Tracing the incorporation of the "ninth sulfur" into the nitrogenase cofactor precursor with selenite and tellurite.

Abstract

The Mo-nitrogenase catalyzes the reduction of N2 to NH3 at its cofactor, an [(R-homocitrate)MoFe7S9C] cluster synthesized via the formation of a [Fe8S9C] L-cluster prior to the insertion of Mo and homocitrate. Previously, we have identified a [Fe8S8C] L*-cluster, which is homologous to the core structure of the L-cluster but lacks the ‘9th sulfur’ in the belt region. However, direct evidence and mechanistic details of the L*- to L-cluster conversion upon ‘9th sulfur’ insertion remain elusive.
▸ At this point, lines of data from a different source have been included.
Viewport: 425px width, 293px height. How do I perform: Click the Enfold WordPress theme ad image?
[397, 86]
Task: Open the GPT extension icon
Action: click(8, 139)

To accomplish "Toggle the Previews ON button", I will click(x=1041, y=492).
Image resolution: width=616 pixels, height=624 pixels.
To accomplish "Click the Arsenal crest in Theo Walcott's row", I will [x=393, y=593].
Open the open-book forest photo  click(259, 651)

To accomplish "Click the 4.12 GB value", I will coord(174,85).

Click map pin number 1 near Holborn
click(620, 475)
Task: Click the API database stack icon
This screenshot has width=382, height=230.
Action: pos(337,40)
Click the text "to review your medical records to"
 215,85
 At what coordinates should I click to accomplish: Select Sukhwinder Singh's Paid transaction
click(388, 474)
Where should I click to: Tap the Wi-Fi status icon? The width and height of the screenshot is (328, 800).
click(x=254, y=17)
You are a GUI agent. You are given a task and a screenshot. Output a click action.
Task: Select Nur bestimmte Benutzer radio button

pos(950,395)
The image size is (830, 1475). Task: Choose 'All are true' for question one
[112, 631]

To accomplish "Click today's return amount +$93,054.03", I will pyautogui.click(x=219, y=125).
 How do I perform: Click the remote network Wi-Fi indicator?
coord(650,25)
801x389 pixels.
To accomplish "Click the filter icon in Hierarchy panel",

Here, we trace the ‘9th sulfur’ insertion using SeO32− and TeO32− as ‘labeled’ SO32−. Biochemical, EPR and XAS/EXAFS studies suggest a role of the ‘9th sulfur’ in cluster transfer during cofactor biosynthesis while revealing the incorporation of Se2−- and Te2−-like species into the L-cluster. DFT calculations further point to a plausible mechanism involving in-situ reduction of SO32− to S2−, thereby suggesting the utility of this reaction to label the catalytically-important belt region for mechanistic investigations of nitrogenase.